# making piston ring for Corliss Steam Engine



## ZAPJACK (May 24, 2020)

Dear all,
I need some help to make piston ring for a Corliss steam machine.
Why is there an offset between external & internal diameter?
How is possible machining the "Z" opening of the ring?
Thanks for help
LeZap


----------



## Cogsy (May 25, 2020)

It looks to me like the designer wanted to completely eliminate any ring gap so the ring is made oversized then split. Then the side of the ring on one side of the split is milled down to half thickness, the ring is flipped over and the side on the other side of the split is milled down to half thickness. This will make the 'z' which when they go together eliminates any ring gap and allows the ring to close up enough to fit the bore.

The problem I see is that the ring will no longer be round on the O.D. and will likely leak far more than it would have using a 'normal' ring gap. I'm only guessing, but the offset ID and OD could be the result of turning the outside after splitting, making the 'z' and compressing it. This would result in the OD being round and should make a better ring than using the instructions.

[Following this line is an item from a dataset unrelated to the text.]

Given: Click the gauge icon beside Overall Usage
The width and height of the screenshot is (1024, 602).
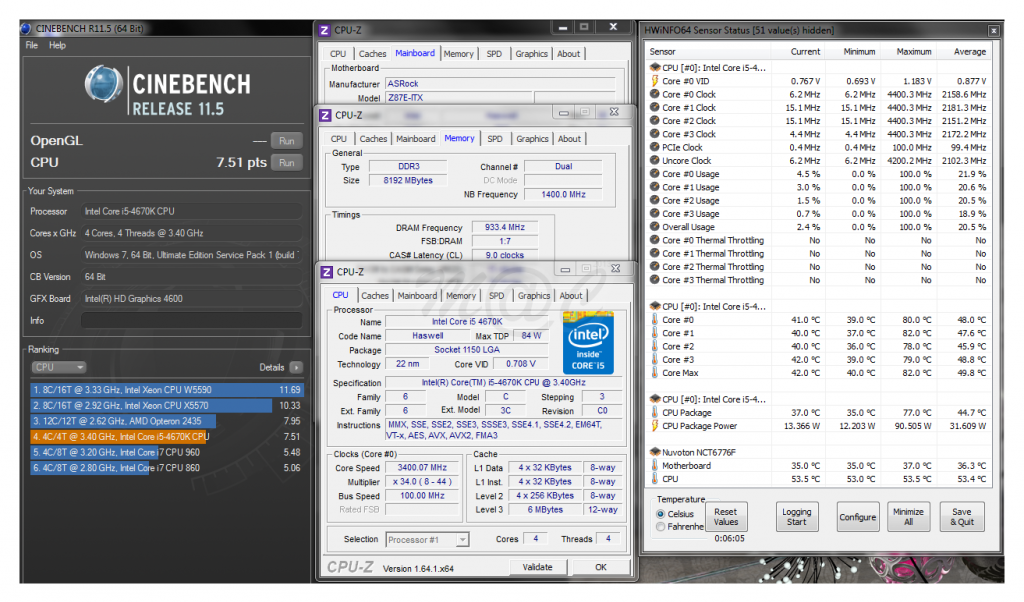Looking at the screenshot, I should point(654,227).
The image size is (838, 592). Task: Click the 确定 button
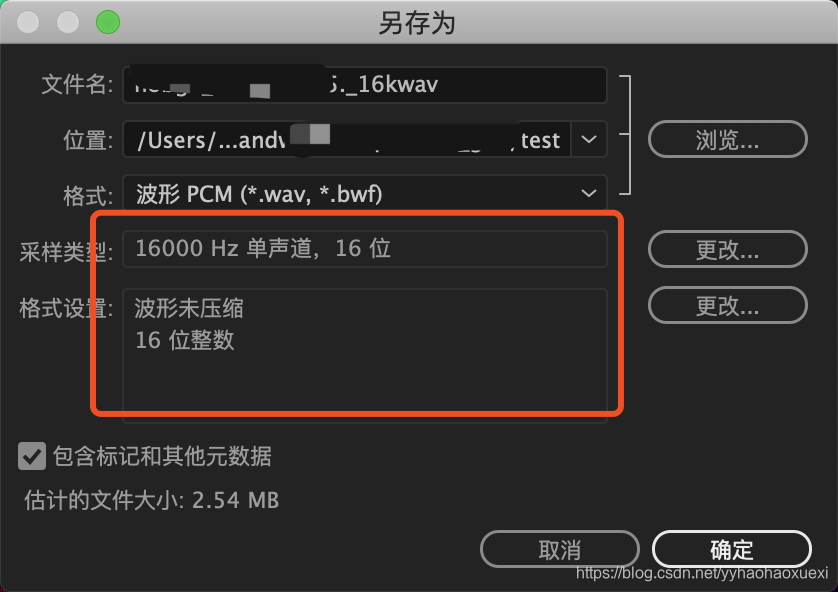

I've never had anything to do with steam but for IC engines you need ring gap for thermal expansion. I'd think that this would be the case for steam as well but I'm not certain. If you have zero ring gap and the ring needs to expand more than the bore then you are certainly going to increase friction. Maybe with the materials involved this isn't a concern in steam.


----------



## ixb1 (May 26, 2020)

Machining these "Z" rings looks a bit tricky. It would be a simpler make two thiner ordinary rings and gaps oriented opposite.


----------



## Richard Hed (May 27, 2020)

ZAPJACK said:


> Dear all,
> I need some help to make piston ring for a Corliss steam machine.
> Why is there an offset between external & internal diameter?
> How is possible machining the "Z" opening of the ring?
> ...


These rings are made of cast iron?  You are using CI?  I made this quite differently, I made the piston one solid piece of aluminum and simply bought rings for lawn mower that were the right size.  When cast iron gets down to very thin like that it is going to be very brittle and likely to break several times before you get a good one.  Good luck on that.


----------



## ZAPJACK (Jun 10, 2020)

Thanks you for your help, I now better understand the necessity of offset ID/ED
The two piston rings are ready. I made it in cast iron GGG60 quality
LeZap


----------



## leerkracht (Jun 10, 2020)

The rings are old style 1/8   3.175mm is to  much  , smaller rings perform better  and wear less (ring and cilinder )  1mm is better  , modern (race) engines all uses small rings   you can cut ist at an angle if you wisch


----------



## Richard Hed (Jun 10, 2020)

leerkracht said:


> The rings are old style 1/8   3.175mm is to  much  , smaller rings perform better  and wear less (ring and cilinder )  1mm is better  , modern (race) engines all uses small rings   you can cut ist at an angle if you wisch


You are a Magician!  How many tries did you have to make?


----------



## SmithDoor (Jun 10, 2020)

Making the blank on the lathe make tub. Use cut off tool to make each ring blank.
This type of ring take jig to do milling for zee. You need flip the ring over to do both sides of zee.

Dave



ZAPJACK said:


> Dear all,
> I need some help to make piston ring for a Corliss steam machine.
> Why is there an offset between external & internal diameter?
> How is possible machining the "Z" opening of the ring?
> ...


----------



## werowance (Jun 10, 2020)

but how did you prevent the ring from "egging" or "ovaling" after compressing it past its original base circle so the z overlaps?  or is the ring "springy" enough that when inserted into the cylinder it will take on the circle shape of the cyinder?


----------



## SmithDoor (Jun 10, 2020)

I did worry about egging 
After runs for short time the egging will go away.
You can make a jig and grind out the egging.
If ever work sometime that have not made parts for long time it is only thing you do

Dave


----------



## peter2uat (Jun 11, 2020)

May  I jump in with a (lengthy) article on this theme I have found somewhere on the 'net which explains in detail the 'how to' & the 'why' to the making of piston rings, by Prof.Chaddock and Tom Walshaw (the REAL Tubal Cain, from 'the English magazine 'Model Engineer') in the '60s. This to my knowledge is THE method to making those rings for model engines and has not been surpassed by any other way.


----------



## leerkracht (Jun 11, 2020)

I used the method from George Trimble  for over years now  with 96% perfect rings , good sealing from the first stroke  , i lap the bore of my cilinders (from nodulair cast iron GGG40)(meehanite) instead of honing them  
a new made engine  runs from the first of the second flip by hand ( propeller )


----------



## SmithDoor (Jun 11, 2020)

Good paper on pistons rings.
I have not lap piston rings it would be on more jig to build. 
I just made the ring and let engine run for lapping.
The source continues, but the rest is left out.